PROBLEM TO WORK ON =
Your reply must consist of the data below, reproduced character for character.

▼

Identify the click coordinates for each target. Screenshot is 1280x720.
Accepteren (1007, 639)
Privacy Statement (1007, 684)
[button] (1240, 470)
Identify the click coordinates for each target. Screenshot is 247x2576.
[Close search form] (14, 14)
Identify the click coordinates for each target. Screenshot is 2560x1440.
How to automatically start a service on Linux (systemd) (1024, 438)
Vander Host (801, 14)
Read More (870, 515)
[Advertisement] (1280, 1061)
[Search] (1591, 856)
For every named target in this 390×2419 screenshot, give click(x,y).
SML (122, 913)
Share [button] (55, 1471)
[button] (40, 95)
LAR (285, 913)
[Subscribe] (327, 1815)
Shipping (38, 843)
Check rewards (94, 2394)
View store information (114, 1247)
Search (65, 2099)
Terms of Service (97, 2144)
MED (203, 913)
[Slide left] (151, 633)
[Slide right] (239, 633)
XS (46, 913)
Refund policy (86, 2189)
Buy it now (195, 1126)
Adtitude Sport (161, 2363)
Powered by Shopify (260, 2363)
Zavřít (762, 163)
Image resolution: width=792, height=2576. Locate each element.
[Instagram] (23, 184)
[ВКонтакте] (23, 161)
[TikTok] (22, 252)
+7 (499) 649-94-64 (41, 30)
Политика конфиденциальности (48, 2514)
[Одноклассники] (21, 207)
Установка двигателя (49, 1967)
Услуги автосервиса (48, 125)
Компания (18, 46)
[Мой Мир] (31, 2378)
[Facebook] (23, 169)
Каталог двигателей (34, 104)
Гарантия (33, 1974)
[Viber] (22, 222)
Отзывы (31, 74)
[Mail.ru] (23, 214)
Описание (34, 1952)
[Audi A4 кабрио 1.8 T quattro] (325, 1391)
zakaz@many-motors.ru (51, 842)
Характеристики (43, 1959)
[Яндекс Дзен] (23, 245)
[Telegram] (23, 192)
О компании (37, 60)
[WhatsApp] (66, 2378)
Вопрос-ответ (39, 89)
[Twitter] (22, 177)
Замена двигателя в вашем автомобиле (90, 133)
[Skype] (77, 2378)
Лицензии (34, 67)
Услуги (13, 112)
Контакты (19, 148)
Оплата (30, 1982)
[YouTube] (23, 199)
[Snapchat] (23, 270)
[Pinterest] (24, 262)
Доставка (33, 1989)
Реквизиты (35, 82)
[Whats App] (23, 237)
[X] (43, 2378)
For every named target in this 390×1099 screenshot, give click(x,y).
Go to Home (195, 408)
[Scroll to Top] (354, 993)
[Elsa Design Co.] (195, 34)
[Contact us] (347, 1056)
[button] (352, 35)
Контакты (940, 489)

▲

YOUR SOLUTION =
Identify the click coordinates for each target. Screenshot is 1280x720.
Accepteren (1007, 639)
Privacy Statement (1007, 684)
[button] (1240, 470)
Identify the click coordinates for each target. Screenshot is 247x2576.
[Close search form] (14, 14)
Identify the click coordinates for each target. Screenshot is 2560x1440.
How to automatically start a service on Linux (systemd) (1024, 438)
Vander Host (801, 14)
Read More (870, 515)
[Advertisement] (1280, 1061)
[Search] (1591, 856)
For every named target in this 390×2419 screenshot, give click(x,y).
SML (122, 913)
Share [button] (55, 1471)
[button] (40, 95)
LAR (285, 913)
[Subscribe] (327, 1815)
Shipping (38, 843)
Check rewards (94, 2394)
View store information (114, 1247)
Search (65, 2099)
Terms of Service (97, 2144)
MED (203, 913)
[Slide left] (151, 633)
[Slide right] (239, 633)
XS (46, 913)
Refund policy (86, 2189)
Buy it now (195, 1126)
Adtitude Sport (161, 2363)
Powered by Shopify (260, 2363)
Zavřít (762, 163)
Image resolution: width=792, height=2576. Locate each element.
[Instagram] (23, 184)
[ВКонтакте] (23, 161)
[TikTok] (22, 252)
+7 (499) 649-94-64 (41, 30)
Политика конфиденциальности (48, 2514)
[Одноклассники] (21, 207)
Установка двигателя (49, 1967)
Услуги автосервиса (48, 125)
Компания (18, 46)
[Мой Мир] (31, 2378)
[Facebook] (23, 169)
Каталог двигателей (34, 104)
Гарантия (33, 1974)
[Viber] (22, 222)
Отзывы (31, 74)
[Mail.ru] (23, 214)
Описание (34, 1952)
[Audi A4 кабрио 1.8 T quattro] (325, 1391)
zakaz@many-motors.ru (51, 842)
Характеристики (43, 1959)
[Яндекс Дзен] (23, 245)
[Telegram] (23, 192)
О компании (37, 60)
[WhatsApp] (66, 2378)
Вопрос-ответ (39, 89)
[Twitter] (22, 177)
Замена двигателя в вашем автомобиле (90, 133)
[Skype] (77, 2378)
Лицензии (34, 67)
Услуги (13, 112)
Контакты (19, 148)
Оплата (30, 1982)
[YouTube] (23, 199)
[Snapchat] (23, 270)
[Pinterest] (24, 262)
Доставка (33, 1989)
Реквизиты (35, 82)
[Whats App] (23, 237)
[X] (43, 2378)
For every named target in this 390×1099 screenshot, give click(x,y).
Go to Home (195, 408)
[Scroll to Top] (354, 993)
[Elsa Design Co.] (195, 34)
[Contact us] (347, 1056)
[button] (352, 35)
Контакты (940, 489)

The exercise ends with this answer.